## Work order
Set down the records again, keeping each line exactly as it is.

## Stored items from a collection
:::::
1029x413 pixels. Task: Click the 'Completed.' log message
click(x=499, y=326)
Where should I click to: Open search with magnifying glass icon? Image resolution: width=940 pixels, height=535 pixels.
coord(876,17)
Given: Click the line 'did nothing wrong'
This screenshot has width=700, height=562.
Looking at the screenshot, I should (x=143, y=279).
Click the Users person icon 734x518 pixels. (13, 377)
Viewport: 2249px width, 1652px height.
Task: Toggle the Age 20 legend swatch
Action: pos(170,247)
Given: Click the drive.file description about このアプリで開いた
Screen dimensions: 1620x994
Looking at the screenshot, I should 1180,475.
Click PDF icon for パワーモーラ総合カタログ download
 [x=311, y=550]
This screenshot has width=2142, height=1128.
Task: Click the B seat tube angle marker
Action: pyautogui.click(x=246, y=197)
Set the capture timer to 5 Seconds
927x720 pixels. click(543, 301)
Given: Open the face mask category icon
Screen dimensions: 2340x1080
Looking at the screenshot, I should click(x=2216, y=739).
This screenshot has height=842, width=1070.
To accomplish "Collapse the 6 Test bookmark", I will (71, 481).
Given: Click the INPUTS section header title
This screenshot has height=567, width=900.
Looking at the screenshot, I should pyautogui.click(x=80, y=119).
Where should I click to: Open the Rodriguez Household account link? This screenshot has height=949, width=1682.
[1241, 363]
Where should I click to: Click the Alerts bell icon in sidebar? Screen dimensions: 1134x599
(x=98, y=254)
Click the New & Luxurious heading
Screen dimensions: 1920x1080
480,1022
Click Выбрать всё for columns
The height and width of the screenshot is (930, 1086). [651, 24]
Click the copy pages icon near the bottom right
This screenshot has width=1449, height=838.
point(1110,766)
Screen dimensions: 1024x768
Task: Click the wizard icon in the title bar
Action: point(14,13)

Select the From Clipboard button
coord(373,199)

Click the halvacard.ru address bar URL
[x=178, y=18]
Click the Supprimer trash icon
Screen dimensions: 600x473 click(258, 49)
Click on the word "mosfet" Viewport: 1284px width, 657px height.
:::::
## Solution
1029x413 pixels. Task: Click the 'Completed.' log message
click(x=499, y=326)
Where should I click to: Open search with magnifying glass icon? Image resolution: width=940 pixels, height=535 pixels.
coord(876,17)
Given: Click the line 'did nothing wrong'
This screenshot has width=700, height=562.
Looking at the screenshot, I should (x=143, y=279).
Click the Users person icon 734x518 pixels. (13, 377)
Viewport: 2249px width, 1652px height.
Task: Toggle the Age 20 legend swatch
Action: pos(170,247)
Given: Click the drive.file description about このアプリで開いた
Screen dimensions: 1620x994
Looking at the screenshot, I should 1180,475.
Click PDF icon for パワーモーラ総合カタログ download
 [x=311, y=550]
This screenshot has width=2142, height=1128.
Task: Click the B seat tube angle marker
Action: pyautogui.click(x=246, y=197)
Set the capture timer to 5 Seconds
927x720 pixels. click(543, 301)
Given: Open the face mask category icon
Screen dimensions: 2340x1080
Looking at the screenshot, I should click(x=2216, y=739).
This screenshot has height=842, width=1070.
To accomplish "Collapse the 6 Test bookmark", I will (71, 481).
Given: Click the INPUTS section header title
This screenshot has height=567, width=900.
Looking at the screenshot, I should pyautogui.click(x=80, y=119).
Where should I click to: Open the Rodriguez Household account link? This screenshot has height=949, width=1682.
[1241, 363]
Where should I click to: Click the Alerts bell icon in sidebar? Screen dimensions: 1134x599
(x=98, y=254)
Click the New & Luxurious heading
Screen dimensions: 1920x1080
480,1022
Click Выбрать всё for columns
The height and width of the screenshot is (930, 1086). [651, 24]
Click the copy pages icon near the bottom right
This screenshot has width=1449, height=838.
point(1110,766)
Screen dimensions: 1024x768
Task: Click the wizard icon in the title bar
Action: point(14,13)

Select the From Clipboard button
coord(373,199)

Click the halvacard.ru address bar URL
[x=178, y=18]
Click the Supprimer trash icon
Screen dimensions: 600x473 click(258, 49)
Click on the word "mosfet" Viewport: 1284px width, 657px height.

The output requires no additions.